Même si ce petit jeu dure depuis que le style éxiste, on se demande souvent quand on a affaire à des groupes de death gore dans l’héxagone si ils ne se seraient pas lancé dernièrement un concours de celui qui fera la pochette la plus crade, la plus stupide, bref celle qui plairait le moins à la ménagère de moins 50 ans. C’est difficile de dire si cet album éponyme de Tenebrum Infectus peut être placé directement sur la plus haute marche du podium, mais en tout cas, il a l’air très bien parti. Il serait inutile de s’étendre plus en détails sur cet artwork d’un raffinement des plus prononcés, avec son étale de boucher cannibale, un peu dans l’esprit décalé du dernier Macabre en date, mais ici bien plus porté sur les différents assaisonnements des parties génitales…Non, n’en disons pas plus, si ce n’est que ce qui est bien dommage c’est que le public, si friand d’humour morbide au quinzième degré, retiendra surement beaucoup plus cet album pour sa pochette que pour son contenu, qui n’est pourtant pas mauvais du tout.

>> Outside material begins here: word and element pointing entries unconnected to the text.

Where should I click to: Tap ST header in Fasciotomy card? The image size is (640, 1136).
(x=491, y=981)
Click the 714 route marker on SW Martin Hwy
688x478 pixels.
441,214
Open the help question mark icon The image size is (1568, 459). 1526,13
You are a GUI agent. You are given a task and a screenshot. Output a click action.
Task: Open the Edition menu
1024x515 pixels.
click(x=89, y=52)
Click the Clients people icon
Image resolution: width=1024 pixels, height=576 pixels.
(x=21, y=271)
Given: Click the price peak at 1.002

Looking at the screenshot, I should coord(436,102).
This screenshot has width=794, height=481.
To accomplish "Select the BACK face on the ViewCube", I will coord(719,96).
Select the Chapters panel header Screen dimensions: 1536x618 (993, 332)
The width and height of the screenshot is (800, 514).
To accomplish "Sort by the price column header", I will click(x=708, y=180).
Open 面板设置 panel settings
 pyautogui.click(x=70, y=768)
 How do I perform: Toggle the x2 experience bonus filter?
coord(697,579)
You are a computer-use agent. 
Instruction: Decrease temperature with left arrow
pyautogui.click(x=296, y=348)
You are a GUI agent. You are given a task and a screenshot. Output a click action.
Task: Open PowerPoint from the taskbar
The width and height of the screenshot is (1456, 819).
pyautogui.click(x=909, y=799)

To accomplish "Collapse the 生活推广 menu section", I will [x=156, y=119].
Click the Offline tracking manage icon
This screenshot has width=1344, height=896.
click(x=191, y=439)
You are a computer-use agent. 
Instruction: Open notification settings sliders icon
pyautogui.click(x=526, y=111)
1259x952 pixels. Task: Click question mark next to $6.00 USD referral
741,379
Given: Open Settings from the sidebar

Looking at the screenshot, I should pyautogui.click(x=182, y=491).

Alors d’abord le concept du groupe : les musiciens jouent, pour la plupart d’entre eux en tout cas, masqués (non, là non plus c’est pas aussi recherché que chez Slipknot, une simple cagoule, un colant, ou même des cheveux assez longs et bien placés garantissant l’anonymat le plus total), histoire que leurs agissements au sein de Tenebrum Infectus n’aient aucune répercussion sur les autres formations dont ils prétendent faire partie (ou pour des raisons fiscales beaucoup moins avouables…). Quelles formations ? Cela restera un secret…un side-project du chanteur de Kyo reconverti dans l’underground ? On ne saura surement jamais… En tout cas l’idée entretient une ambiance de mystère soutenue encore par le fait que chaque membre maîtrise son instrument tout simplement à la perfection. Les années de pratique se font sentir derrière chaque riff et tout est carré au possible et on se prend alors à rêver, pourquoi pas, d’une dream-team de techniciens du death français…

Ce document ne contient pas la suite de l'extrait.